A bit too new for us I'm afraid, hence too expensive


----------



## cabby (May 14, 2005)

To save a few wasted answers, could you give us a clue to the budget limit please kev.PM if you wish of course.

Mine has a bathroom across the back.


cabby


----------



## Pudsey_Bear (Sep 25, 2008)

cabby said:


> To save a few wasted answers, could you give us a clue to the budget limit please kev.PM if you wish of course.
> 
> Mine has a bathroom across the back.
> 
> cabby


Sorry, max advertised prices of £22-23k.


----------



## Solwaybuggier (Mar 4, 2008)

May not work for you if you don't like the Mohican layout, but the AT Cheyenne 635 is very similar.
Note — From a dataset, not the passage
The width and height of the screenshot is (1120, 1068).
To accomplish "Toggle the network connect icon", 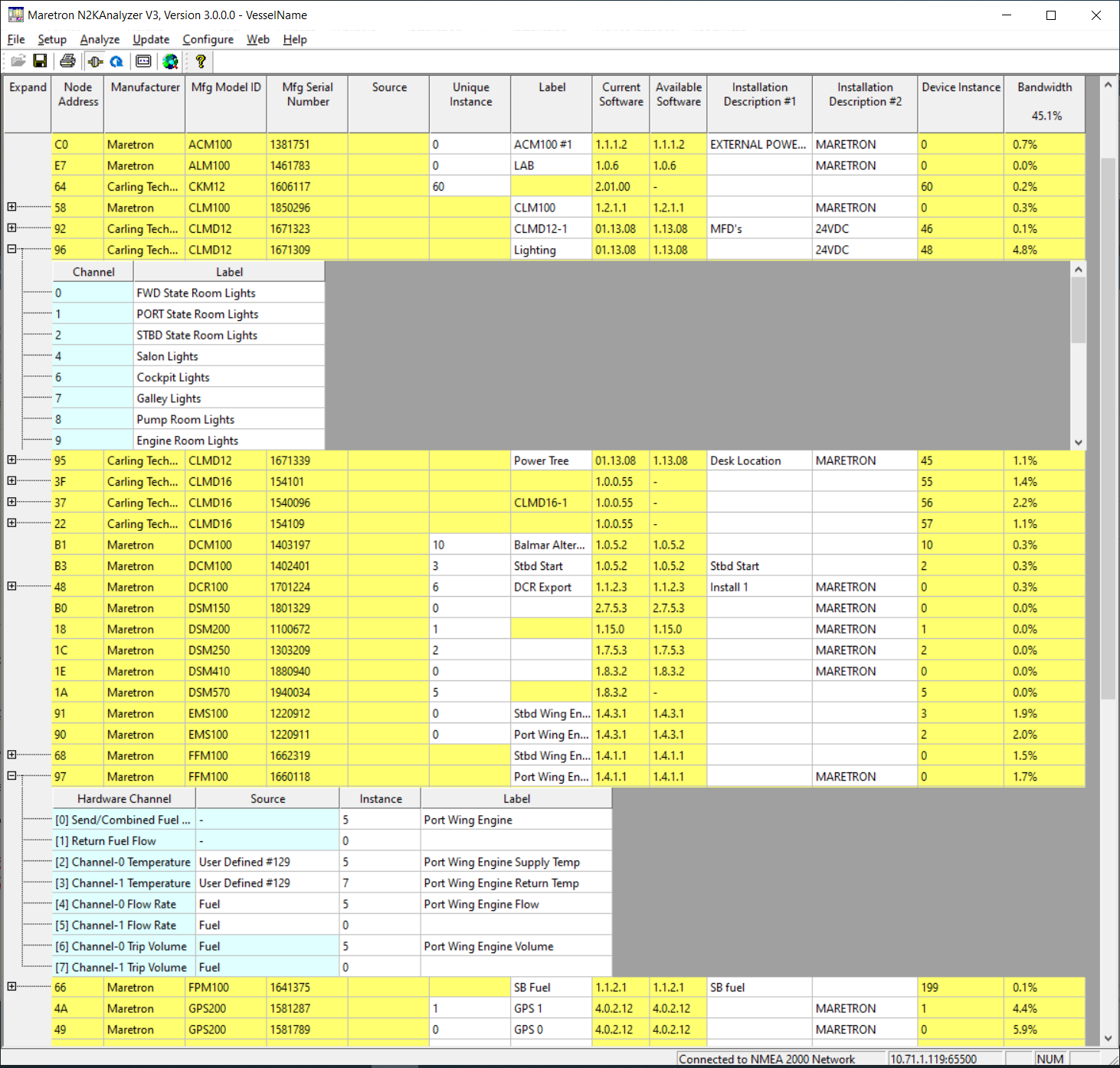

Likely to be a bit cheaper than a Mohican of same age, as it's not quite as plush. Our 52 reg one was advertised by dealer at around £20k 3 years back.


----------



## Pudsey_Bear (Sep 25, 2008)

Solwaybuggier said:


> May not work for you if you don't like the Mohican layout, but the AT Cheyenne 635 is very similar. Likely to be a bit cheaper than a Mohican of same age, as it's not quite as plush. Our 52 reg one was advertised by dealer at around £20k 3 years back.
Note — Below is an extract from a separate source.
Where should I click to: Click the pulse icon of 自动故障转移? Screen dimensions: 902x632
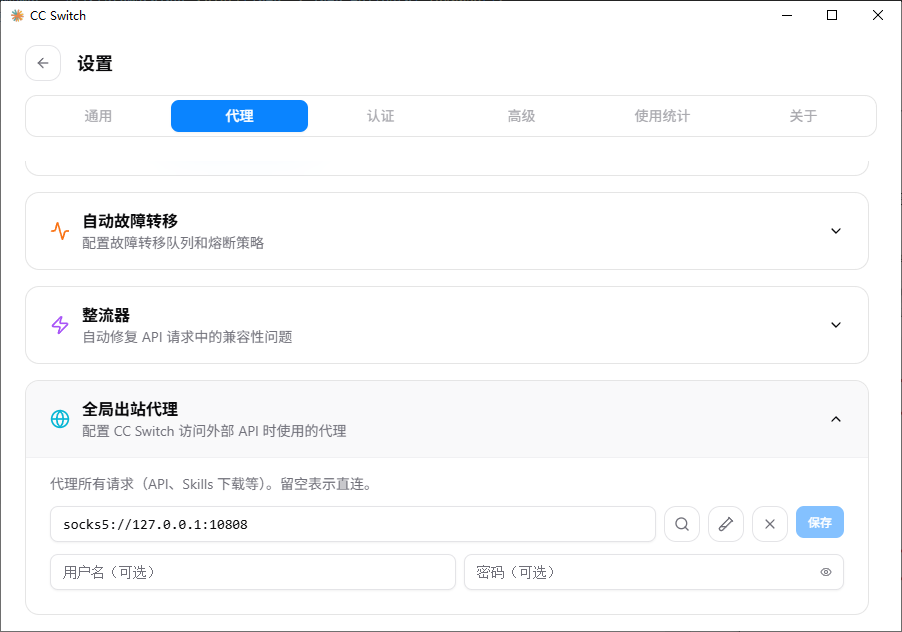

Yes we were looking at those too, but it's the same bed layout on the 635 
http://motorhomes.autotrader.co.uk/.../model/cheyenne/model/cheyenne-630lb-low-line

If it was a four berth with two belted seats in the back, I could understand it being built that way, but the two berth has the same arrangement, silly really as it's a more complicated and more expensive to build it, than to put two straight sofas, and more cushions too 8 instead of 4.


----------



## Kaytutt (Feb 5, 2013)

Kev_n_Liz said:


> That's across the back not next to the rear fixed bed or rear kitchen.
> 
> We've looked at the Auto-trail Mohican and the Bessacarr E745, but are there any any other 2.8jtd based vans we've missed, needs to be 2001 to maybe 2004 to be in budget, preferably with tow long sofas to make one big bed, we were not keen on the Mohicans bed layout, but could have made it work.
> 
> No need to comment or link to other types as we're pretty focused on this layout now, having either had the others or looked at plenty.
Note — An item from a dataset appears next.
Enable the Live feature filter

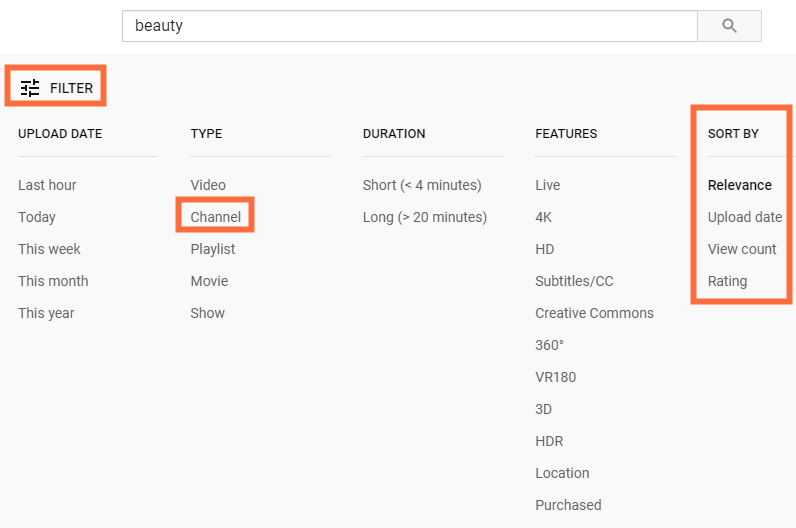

Swift Kontiki 655 - like mine :wink2:


----------



## Stanner (Aug 17, 2006)

I understand the rear bathroom bit, but why would you want to tow long sofas?


----------



## Pudsey_Bear (Sep 25, 2008)

Kaytutt said:


> Swift Kontiki 655 - like mine :wink2:


Thanks Kay, but it's a 4 berth, which is wasted on us & has the same sofa/bed set up as the Mohican. otherwise a really nice van.

For the benefit of Stanner, watch out mate, or I'll be coming after you next time you have a typo :roll:


----------



## Kaytutt (Feb 5, 2013)

Kev_n_Liz said:


> Thanks Kay, but it's a 4 berth, which is wasted on us & has the same sofa/bed set up as the Mohican. otherwise a really nice van.
> 
> For the benefit of Stanner, watch out mate, or I'll be coming after you next time you have a typo :roll:


Well it's pretty much the same as the Bessacar E745 and I thought you were looking for similar layouts but good luck with your search :wink2:


----------



## Pudsey_Bear (Sep 25, 2008)

Kaytutt said:


> Well it's pretty much the same as the Bessacar E745 and I thought you were looking for similar layouts but good luck with your search :wink2:


It most certainly is, but the Bessie has just two sofas, almost the same length facing eachother Kay, so only four cushions to play with, the arrangement you have just doesn't suit us and the way we use a van, it looks to us as a four berth where you have two more belted seats, which we don't need, and a more complicated bed making procedure, we also don't want the over cab bed if possible as you then have 5 more cupboards to play with.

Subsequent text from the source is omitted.